I had a question from Jessica about how to teach yourself to spin.
I learned from a woman who, when I commented aloud about a drop spindle kit, "but this doesn’t seem like the sort of thing you can learn from a book", piped up that she would show me. I don’t think it took more than a couple minutes for me to get the hang of spin/park/draft/travel. (Thanks, Michelle!) Now I can do it without parking, which is what you need to handle wheel spinning.
However, Jessica doesn’t seem to have the luxury of a spinning teacher in person. So here’s what I’ve learned about beginning spinning.
Start with a few ounces of a long-stapled fiber. I’ve found alpaca to be very easy. Corriedale is also good. Don’t start with merino or flax. (I’m working on flax right now, and not finding it easy.) Get the print outs from Interweave. Interweave also publishes instructions on how to make your own spindle, but I’m not sure that this version, which I’ve tried, isn’t cheaper and easier. I made four spindles for $2.70. Poke around on both the Interweave site and the Joy of Handspinning site – there’s lots of good info and some videos to watch.
Both versions have you screwing a cup hook into the end grain of a dowel, which really ought to be predrilled, or the dowel wants to split. That predrilling is the hardest part, and I did it easily. Sharpen the end of your spindle in a pencil sharpener if you want it pointy.
I highly recommend playing around with weighting your spindle – gluing a nut onto the whorl would help weight it considerably – a very light spindle is not necessarily the easiest to start with. However, a CD would allow you to make a spindle that’s conducive to spinning lots of yarn, or bulky yarn, if you weighted it somehow. (The thicker your bunch of fiber is, the less it’s going to want to twist.)
HAVE YOU READ THE PRINTOUTS YET? The whole trick with spinning is to not let the twist energy advance past your left hand – if it does, it activates friction in the puffy loose fibers, and they won’t slip past each other as they need to. To fix, untwist that section and slip it a little thinner.
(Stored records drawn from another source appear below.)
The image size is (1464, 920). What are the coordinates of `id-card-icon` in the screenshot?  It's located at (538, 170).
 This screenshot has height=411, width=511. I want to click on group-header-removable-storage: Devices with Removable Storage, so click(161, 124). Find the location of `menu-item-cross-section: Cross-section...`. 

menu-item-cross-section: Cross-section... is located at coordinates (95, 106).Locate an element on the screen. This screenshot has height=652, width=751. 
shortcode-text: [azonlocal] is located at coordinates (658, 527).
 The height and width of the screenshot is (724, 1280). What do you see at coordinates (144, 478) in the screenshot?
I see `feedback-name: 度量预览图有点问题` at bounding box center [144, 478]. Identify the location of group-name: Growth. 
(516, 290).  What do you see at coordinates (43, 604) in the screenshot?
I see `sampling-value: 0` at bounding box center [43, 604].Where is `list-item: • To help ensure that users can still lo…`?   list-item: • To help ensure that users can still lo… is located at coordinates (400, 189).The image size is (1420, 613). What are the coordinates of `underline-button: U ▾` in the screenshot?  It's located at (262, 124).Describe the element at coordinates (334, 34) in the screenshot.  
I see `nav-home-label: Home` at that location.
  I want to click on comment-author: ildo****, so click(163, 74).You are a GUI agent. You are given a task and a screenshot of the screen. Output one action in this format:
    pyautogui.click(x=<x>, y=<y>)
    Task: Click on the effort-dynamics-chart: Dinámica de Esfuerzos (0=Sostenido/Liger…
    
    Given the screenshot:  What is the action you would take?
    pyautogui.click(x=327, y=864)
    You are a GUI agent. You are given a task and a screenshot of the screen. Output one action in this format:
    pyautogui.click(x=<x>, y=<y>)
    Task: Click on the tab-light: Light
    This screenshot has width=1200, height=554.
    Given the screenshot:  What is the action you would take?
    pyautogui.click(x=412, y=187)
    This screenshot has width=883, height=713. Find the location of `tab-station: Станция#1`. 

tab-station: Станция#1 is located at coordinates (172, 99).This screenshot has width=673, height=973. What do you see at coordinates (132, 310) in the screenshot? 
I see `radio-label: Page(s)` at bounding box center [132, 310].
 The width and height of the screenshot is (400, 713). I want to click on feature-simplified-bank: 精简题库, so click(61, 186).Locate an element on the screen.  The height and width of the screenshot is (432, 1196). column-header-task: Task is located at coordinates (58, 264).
Ann – is this the spindle wheel that you thought I should get made? This looks so easy I can probably do it! Our project night hosts have practically a whole wood shop (and metal shop) set up in their garage, so perhaps I can just do this myself sometime this year! (I’m not so delusional as to set the April demo as a deadline – I’m just getting out from under a lace shawl, twelve Puritan caps, and the garb for four days of camping at Gulf Wars. I’ll be lucky to have the basics of cloth production and a few plant dyes ready for April.)
Hmmmm–my comment seems to have gone by the wayside . . . I’ll try again.
Jessica–you *can* teach yourself to spin. I did it when I couldn’t find a teacher–and that was before the days of the internet. I had one article (which I now realize had some errors in it). Perservere!
Sarah–the “hardware store” wheel is on my things-to-do list because it looks like a cool thing to try. It might end up looking a bit modern, but it would give you a good working spindle wheel and it doesn’t look too hard to do. Then sometime in the future you could use it as a model to make a more period-looking one. Before I got my first spinning wheel, I made a spindle wheel out of a piece of bookshelf, some table legs, a bicycle wheel, a chopstick, some drawer pulls . . . . it was world-class strange looking, but I spun many a skein on it, and it was later adopted by a happy SCA-er and went on to produce more yarn.
Hmmm, my comment went away too!
Sarah, I am so thrilled that you are enjoying spinning this much! I want to make a little great wheel too. (project next time you come to town? Ann??)
Jessica, you can definately learn to spin on your own. The car wheel version is a little easier than the CD spindle (though I learned on a CD spindle).
Excellent! Thanks so much. I’ll be looking in to it as soon as the knitting stash settles down a bit. Lately I’ve been too busy to knit, so, with some crazy logic, I’ve been buying yarn instead. Not a good idea.